Vijay Shekhar Sharma, founder and CEO, Paytm Image: Amit Verma
“With the same composition of hydrogen and oxygen, you can either create H2O – water, or H2O2 – hydrogen peroxide. Right timing and right situation is everything,” says Vijay Shekhar Sharma referring to the fact that his mobile payments platform Paytm was the 33rd licensee from the Reserve Bank of India (RBI). Sharma spoke to a packed auditorium on the inaugural day of the two-day TiECon Mumbai 2022 – India Ahead event on Friday.
Asked whether startups should stick to the convention of being either B2C or B2B players, the founder and CEO of Paytm pointed out that the former kind of business requires a heavy investment in the early days. “B2C is like making an infrastructure investment as it involves changing consumer behaviour.”
One97 Communications, the parent company of Paytm, successfully straddles both the B2C and B2B domains. It began as a cloud computing service in 2000, but Sharma always had a keen desire to build a consumer brand. By the time One97 Communications had raised $18 million in capital and had $30 million cash in the bank, Sharma ploughed back the profits to start Paytm.
Sharma recalls how Paytm swung into action immediately after Prime Minister Narendra Modi announced the demonetisation of high value currency notes on 8th November 2016. When the announcement was made he was at an event in Mumbai and realised that this was an opportunity. “Over 60 days, we did 600 days’ worth of work,” says Sharma. From launching full-page advertisements in leading dailies, to creating an offline payments system, mobilising a team to onboard more merchants and even introducing 11 local languages on Paytm in four days – Sharma led the charge to capitalise on the opportunity.

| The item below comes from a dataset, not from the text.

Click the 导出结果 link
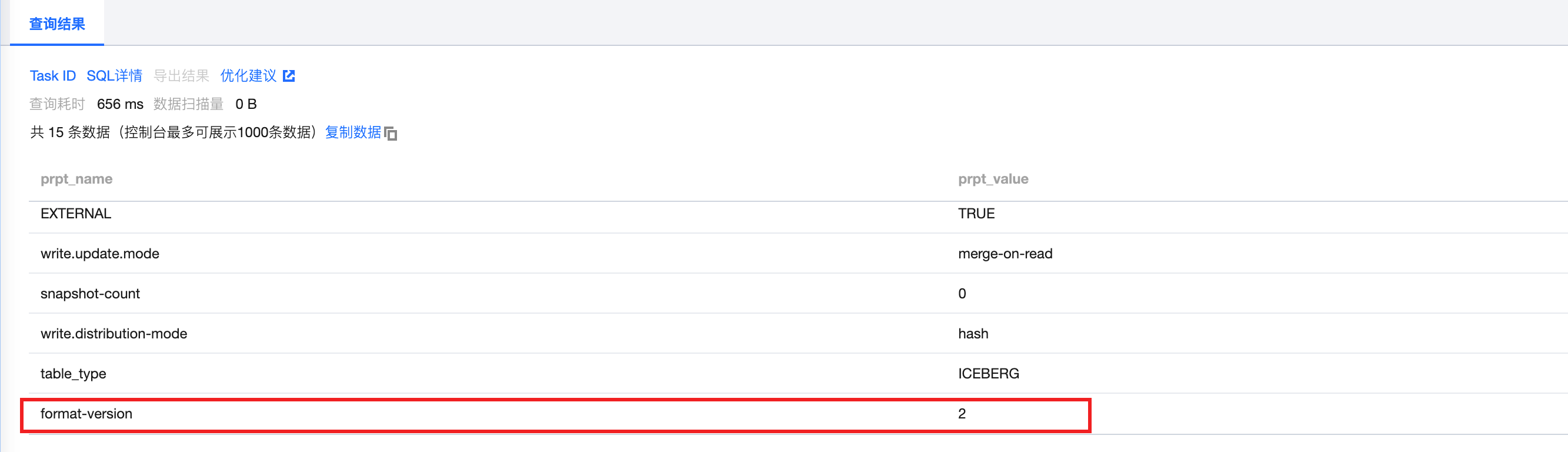Viewport: 1568px width, 452px height. tap(181, 75)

Today, with 200 million users, Paytm is India’s largest mobile payments platform and is soon to launch a payments bank too. However, investors were initially sceptical of Sharma’s plans to build a mobile payment service. At that point smartphone penetration in India was very low at about 25 million to 30 million, according to Sharma. “In a country where cash is king, my investors told me that they will give me Rs 5 crore for six months to see if Paytm picks up,” he says.

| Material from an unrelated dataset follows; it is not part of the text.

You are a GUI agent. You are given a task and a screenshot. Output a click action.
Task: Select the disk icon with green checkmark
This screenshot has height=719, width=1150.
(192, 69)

The service picked up but Sharma was then faced with what he calls the “innovators dilemma” – should an entrepreneur, who is running a business that generates free cash flow, dive into something new that will burn cash or stick to business as usual? In Sharma’s view the CEO of the company should look into the new venture, while picking the best leader in the company to drive the old business. “That is how we have been able to do so many things,” says Sharma, adding that One97 Communications posted revenues of Rs 350 crore and profits to the tune of Rs 125 crore in FY16.
“People told me you can’t build a good brand. People said you can’t build a good consumer product. I did both,” he says.